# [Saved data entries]

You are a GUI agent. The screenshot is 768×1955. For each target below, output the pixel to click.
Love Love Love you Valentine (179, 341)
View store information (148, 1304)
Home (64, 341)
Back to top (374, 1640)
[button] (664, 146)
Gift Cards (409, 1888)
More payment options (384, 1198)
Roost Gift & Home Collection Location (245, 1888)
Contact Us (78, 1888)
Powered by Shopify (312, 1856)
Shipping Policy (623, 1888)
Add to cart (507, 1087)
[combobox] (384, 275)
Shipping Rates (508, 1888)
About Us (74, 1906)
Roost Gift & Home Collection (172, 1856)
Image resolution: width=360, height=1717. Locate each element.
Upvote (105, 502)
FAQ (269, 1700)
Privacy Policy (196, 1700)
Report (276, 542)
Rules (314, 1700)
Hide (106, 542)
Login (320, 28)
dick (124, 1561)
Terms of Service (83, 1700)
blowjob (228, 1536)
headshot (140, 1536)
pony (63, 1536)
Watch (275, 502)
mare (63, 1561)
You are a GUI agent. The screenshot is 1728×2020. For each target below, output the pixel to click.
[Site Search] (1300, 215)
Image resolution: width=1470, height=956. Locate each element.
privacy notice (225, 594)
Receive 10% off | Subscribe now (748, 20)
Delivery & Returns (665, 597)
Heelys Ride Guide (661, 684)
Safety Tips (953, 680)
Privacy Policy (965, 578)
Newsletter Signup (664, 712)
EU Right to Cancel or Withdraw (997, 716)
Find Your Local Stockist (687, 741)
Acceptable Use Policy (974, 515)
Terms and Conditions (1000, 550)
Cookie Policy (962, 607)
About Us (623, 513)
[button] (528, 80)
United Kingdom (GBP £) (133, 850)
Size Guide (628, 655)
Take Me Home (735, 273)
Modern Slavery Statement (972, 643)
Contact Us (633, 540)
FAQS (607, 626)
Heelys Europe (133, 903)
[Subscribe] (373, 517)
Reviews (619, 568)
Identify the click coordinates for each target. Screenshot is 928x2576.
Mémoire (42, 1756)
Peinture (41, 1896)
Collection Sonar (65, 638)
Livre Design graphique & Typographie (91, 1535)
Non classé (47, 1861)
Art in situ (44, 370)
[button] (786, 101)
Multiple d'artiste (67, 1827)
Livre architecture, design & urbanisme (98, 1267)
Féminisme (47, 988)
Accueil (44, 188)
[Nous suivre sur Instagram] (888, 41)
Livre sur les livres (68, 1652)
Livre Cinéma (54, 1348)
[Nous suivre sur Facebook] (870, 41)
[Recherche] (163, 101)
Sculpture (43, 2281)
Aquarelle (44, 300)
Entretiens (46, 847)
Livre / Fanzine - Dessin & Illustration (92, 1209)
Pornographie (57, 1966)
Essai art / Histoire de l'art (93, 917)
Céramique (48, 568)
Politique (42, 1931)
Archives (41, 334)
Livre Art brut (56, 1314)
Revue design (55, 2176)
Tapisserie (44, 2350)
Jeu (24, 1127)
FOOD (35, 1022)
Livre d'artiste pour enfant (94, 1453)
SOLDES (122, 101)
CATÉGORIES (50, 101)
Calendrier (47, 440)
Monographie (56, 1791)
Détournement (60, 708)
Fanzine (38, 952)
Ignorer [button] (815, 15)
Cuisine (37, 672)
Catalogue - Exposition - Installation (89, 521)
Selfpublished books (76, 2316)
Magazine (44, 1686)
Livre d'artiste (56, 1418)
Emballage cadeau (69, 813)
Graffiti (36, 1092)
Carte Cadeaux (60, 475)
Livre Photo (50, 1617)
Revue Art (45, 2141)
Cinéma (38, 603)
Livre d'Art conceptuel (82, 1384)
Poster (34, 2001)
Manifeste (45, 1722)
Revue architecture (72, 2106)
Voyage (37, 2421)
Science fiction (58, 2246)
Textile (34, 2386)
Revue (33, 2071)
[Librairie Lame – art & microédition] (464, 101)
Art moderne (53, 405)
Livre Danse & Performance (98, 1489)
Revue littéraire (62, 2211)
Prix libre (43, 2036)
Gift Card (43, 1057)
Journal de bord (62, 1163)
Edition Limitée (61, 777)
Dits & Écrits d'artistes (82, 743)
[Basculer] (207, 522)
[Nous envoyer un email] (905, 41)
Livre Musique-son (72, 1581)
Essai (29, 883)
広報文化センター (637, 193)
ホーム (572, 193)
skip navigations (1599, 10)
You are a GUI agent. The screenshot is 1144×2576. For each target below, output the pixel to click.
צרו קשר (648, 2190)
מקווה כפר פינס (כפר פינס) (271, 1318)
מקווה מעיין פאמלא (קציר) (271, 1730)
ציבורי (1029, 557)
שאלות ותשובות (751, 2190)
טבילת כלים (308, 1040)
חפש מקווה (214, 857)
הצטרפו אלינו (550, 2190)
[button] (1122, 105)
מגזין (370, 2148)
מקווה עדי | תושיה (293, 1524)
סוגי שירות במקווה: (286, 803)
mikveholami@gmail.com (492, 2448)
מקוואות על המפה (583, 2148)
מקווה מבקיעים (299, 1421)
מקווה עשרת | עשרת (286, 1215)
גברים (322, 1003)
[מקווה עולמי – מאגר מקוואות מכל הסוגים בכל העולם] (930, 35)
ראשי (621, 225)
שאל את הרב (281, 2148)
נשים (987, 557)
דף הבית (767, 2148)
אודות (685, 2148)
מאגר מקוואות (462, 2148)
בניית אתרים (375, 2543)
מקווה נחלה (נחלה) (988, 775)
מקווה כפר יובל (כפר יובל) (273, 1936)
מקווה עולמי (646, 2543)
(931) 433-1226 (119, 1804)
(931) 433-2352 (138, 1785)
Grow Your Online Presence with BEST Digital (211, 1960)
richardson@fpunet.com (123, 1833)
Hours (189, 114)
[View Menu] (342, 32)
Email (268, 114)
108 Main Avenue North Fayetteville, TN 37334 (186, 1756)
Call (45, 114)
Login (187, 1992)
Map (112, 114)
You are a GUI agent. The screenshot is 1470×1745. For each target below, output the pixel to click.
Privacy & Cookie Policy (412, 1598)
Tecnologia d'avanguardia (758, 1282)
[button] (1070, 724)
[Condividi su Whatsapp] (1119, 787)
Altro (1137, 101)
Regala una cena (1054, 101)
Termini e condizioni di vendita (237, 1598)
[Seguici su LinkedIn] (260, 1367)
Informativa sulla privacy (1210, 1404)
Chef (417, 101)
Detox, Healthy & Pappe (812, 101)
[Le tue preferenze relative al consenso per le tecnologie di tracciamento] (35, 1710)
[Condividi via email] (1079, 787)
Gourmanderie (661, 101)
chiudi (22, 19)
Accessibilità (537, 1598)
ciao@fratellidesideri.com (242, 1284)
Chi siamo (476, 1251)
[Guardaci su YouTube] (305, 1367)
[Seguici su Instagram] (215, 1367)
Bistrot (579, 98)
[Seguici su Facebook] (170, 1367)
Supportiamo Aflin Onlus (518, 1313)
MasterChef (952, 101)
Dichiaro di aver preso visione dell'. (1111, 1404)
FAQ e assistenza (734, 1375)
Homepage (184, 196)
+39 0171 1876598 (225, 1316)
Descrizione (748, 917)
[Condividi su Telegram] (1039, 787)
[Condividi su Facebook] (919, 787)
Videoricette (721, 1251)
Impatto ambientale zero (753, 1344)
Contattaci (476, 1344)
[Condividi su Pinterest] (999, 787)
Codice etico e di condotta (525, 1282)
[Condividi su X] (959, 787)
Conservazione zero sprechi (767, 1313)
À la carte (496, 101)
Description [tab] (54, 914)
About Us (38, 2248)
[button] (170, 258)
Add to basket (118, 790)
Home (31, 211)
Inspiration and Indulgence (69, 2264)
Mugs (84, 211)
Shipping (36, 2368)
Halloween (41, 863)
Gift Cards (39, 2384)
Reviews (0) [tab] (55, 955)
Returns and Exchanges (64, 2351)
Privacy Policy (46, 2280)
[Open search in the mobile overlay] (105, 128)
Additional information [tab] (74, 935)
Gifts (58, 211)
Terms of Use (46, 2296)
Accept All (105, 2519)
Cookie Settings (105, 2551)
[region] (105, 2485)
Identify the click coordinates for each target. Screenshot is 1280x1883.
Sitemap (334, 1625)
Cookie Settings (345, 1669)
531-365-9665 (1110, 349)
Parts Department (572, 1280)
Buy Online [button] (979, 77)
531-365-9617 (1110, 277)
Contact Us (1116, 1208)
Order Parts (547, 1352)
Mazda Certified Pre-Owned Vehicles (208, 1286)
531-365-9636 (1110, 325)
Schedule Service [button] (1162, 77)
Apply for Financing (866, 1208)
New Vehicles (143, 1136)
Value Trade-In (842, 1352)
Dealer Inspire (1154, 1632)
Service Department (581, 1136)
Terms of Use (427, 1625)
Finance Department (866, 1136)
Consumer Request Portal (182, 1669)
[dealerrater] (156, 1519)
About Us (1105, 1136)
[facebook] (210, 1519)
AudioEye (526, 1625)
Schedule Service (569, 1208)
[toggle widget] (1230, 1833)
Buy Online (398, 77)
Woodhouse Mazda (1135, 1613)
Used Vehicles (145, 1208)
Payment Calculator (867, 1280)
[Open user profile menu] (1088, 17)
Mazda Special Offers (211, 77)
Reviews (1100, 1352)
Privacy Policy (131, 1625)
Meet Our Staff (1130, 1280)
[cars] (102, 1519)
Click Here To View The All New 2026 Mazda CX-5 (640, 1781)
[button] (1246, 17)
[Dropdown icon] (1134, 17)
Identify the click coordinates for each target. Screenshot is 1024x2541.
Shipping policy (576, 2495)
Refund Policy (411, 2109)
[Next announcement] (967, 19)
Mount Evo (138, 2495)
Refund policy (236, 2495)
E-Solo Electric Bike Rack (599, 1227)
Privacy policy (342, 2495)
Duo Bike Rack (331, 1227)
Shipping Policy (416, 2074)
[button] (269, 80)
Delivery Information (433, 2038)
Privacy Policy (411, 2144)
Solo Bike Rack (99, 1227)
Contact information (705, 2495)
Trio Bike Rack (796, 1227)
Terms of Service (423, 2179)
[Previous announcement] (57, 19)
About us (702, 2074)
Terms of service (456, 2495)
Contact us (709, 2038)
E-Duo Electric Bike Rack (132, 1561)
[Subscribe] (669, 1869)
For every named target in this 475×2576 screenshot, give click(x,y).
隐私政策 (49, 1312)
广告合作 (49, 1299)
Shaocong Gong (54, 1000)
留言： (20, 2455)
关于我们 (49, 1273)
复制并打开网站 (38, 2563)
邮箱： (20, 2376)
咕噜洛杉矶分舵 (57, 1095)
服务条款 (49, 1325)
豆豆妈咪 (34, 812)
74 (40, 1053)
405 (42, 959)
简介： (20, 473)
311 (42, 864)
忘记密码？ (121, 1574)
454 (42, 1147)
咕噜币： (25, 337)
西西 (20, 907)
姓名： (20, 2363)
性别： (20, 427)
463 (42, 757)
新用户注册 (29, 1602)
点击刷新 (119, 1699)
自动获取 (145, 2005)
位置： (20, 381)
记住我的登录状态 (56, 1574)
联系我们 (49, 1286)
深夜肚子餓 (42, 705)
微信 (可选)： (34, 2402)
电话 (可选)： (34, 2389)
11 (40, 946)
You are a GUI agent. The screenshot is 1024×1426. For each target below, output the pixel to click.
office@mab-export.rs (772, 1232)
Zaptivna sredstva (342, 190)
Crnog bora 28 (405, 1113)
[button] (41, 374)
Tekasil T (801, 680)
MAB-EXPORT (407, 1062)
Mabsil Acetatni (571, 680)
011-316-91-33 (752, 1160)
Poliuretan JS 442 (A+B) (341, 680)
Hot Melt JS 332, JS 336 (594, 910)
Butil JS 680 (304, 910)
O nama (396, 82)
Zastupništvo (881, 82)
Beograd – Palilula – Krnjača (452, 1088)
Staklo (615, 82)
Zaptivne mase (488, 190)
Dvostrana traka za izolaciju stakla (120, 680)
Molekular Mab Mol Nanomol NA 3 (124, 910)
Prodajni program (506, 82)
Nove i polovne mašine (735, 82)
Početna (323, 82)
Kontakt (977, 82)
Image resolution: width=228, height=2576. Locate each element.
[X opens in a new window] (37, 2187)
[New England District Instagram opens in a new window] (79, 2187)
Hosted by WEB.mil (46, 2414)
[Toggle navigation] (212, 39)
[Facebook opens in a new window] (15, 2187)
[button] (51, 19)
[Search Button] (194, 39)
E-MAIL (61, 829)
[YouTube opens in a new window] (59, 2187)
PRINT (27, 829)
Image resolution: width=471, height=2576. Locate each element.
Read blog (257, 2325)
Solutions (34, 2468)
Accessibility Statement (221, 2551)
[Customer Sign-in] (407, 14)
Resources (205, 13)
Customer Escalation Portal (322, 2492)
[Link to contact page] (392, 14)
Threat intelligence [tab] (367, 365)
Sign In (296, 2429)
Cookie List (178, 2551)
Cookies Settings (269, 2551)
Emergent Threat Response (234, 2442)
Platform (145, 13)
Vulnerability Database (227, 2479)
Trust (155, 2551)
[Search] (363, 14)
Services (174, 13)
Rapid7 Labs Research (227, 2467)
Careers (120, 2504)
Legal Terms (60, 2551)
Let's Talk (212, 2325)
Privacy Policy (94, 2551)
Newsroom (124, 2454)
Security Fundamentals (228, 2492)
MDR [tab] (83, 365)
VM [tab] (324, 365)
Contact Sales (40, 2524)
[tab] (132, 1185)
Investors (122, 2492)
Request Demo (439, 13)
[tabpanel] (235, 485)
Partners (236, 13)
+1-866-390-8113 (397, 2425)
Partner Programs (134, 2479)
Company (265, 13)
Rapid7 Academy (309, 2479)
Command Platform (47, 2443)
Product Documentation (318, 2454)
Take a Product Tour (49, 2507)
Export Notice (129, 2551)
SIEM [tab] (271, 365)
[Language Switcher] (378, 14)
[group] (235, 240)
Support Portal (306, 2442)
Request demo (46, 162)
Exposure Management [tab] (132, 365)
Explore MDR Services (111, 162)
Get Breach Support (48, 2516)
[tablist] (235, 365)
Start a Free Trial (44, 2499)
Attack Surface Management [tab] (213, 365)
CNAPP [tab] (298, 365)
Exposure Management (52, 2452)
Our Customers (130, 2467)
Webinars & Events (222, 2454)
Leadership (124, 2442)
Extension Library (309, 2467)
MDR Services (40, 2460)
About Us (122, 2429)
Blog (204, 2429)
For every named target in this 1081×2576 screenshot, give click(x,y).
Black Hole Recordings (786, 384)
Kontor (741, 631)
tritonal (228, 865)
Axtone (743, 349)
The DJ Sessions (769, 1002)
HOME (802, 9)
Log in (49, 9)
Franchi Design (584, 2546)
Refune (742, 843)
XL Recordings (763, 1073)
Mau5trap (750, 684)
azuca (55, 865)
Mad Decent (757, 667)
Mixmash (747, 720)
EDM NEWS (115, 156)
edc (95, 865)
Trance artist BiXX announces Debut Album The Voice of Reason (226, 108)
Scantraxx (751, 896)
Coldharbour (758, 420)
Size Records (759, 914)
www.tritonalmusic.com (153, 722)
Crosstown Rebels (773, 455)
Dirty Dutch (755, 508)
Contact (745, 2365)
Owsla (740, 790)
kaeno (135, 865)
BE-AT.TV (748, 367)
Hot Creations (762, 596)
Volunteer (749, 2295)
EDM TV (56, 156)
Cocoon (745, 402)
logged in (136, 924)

# [Exercise objective]
A verbatim transcription is needed of the lines above, starting at the line with "Read blog (257, 2325)" and ending at the line with "Company (265, 13)", both included, and of nothing else.

# [Expected output]
Read blog (257, 2325)
Solutions (34, 2468)
Accessibility Statement (221, 2551)
[Customer Sign-in] (407, 14)
Resources (205, 13)
Customer Escalation Portal (322, 2492)
[Link to contact page] (392, 14)
Threat intelligence [tab] (367, 365)
Sign In (296, 2429)
Cookie List (178, 2551)
Cookies Settings (269, 2551)
Emergent Threat Response (234, 2442)
Platform (145, 13)
Vulnerability Database (227, 2479)
Trust (155, 2551)
[Search] (363, 14)
Services (174, 13)
Rapid7 Labs Research (227, 2467)
Careers (120, 2504)
Legal Terms (60, 2551)
Let's Talk (212, 2325)
Privacy Policy (94, 2551)
Newsroom (124, 2454)
Security Fundamentals (228, 2492)
MDR [tab] (83, 365)
VM [tab] (324, 365)
Contact Sales (40, 2524)
[tab] (132, 1185)
Investors (122, 2492)
Request Demo (439, 13)
[tabpanel] (235, 485)
Partners (236, 13)
+1-866-390-8113 (397, 2425)
Partner Programs (134, 2479)
Company (265, 13)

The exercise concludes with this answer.